:: Data to examine ::
_ _ _ _ _

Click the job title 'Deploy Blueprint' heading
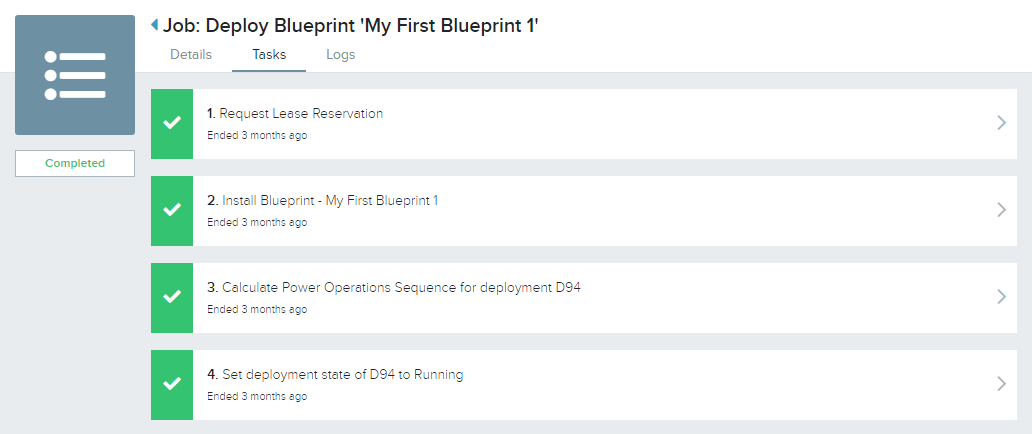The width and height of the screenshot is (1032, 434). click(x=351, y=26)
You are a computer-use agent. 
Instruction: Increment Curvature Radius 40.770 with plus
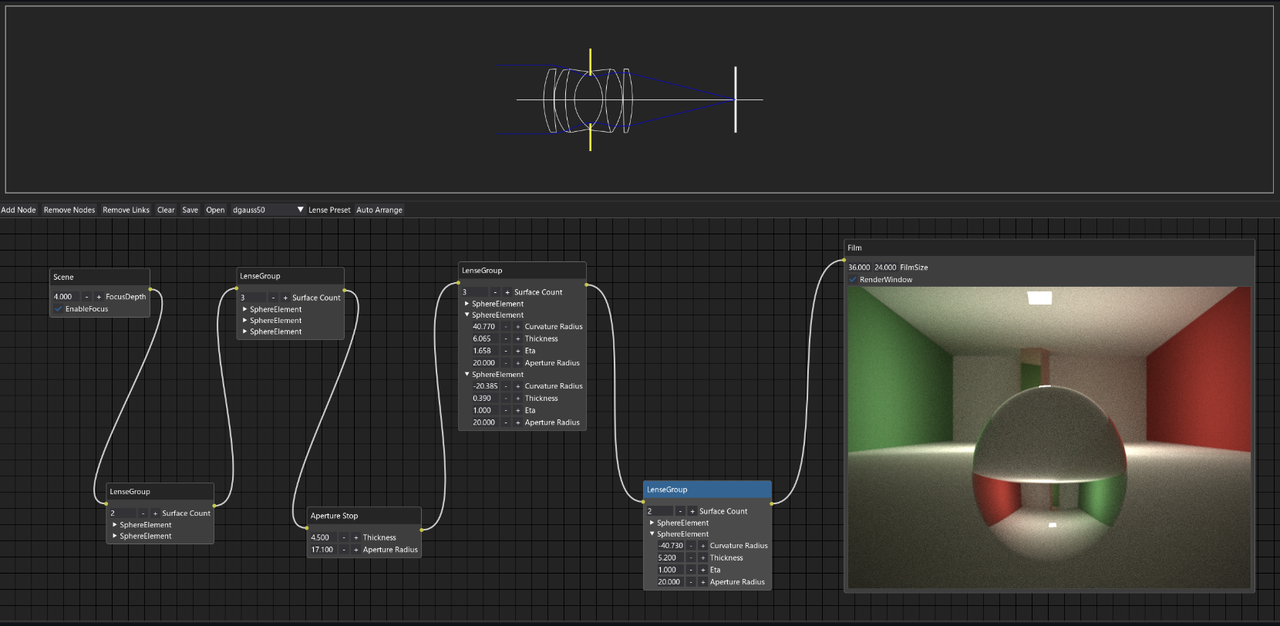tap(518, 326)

_ _ _ _ _

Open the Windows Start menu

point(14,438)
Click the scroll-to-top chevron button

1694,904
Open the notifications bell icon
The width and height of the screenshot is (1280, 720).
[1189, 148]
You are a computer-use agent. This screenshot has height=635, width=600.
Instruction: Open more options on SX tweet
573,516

_ _ _ _ _

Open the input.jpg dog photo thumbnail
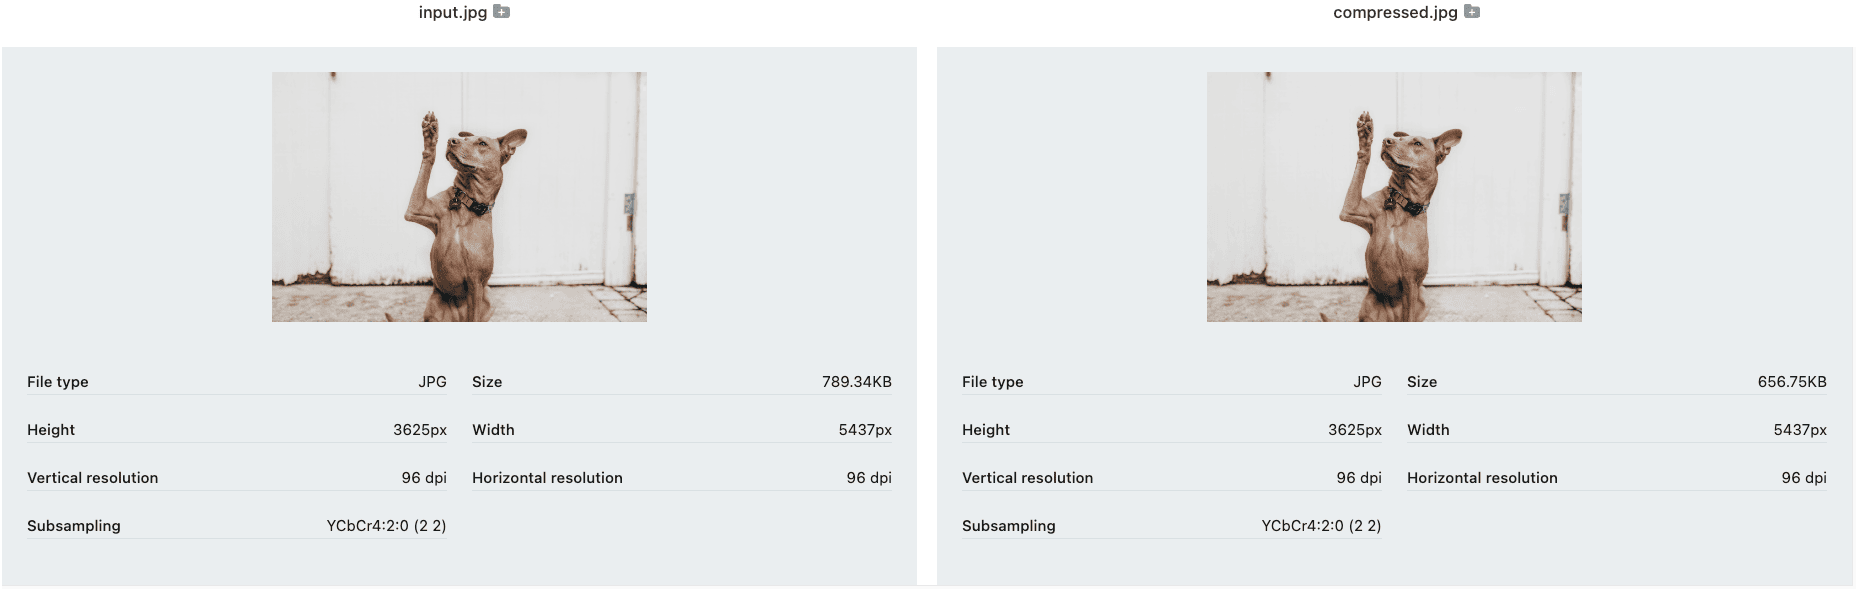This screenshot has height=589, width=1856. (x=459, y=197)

_ _ _ _ _

:: Exercise brief ::
Return every line of the listing above where "computer" appears.

:: Your solution ::
You are a computer-use agent. 
You are a computer-use agent. This screenshot has height=635, width=600.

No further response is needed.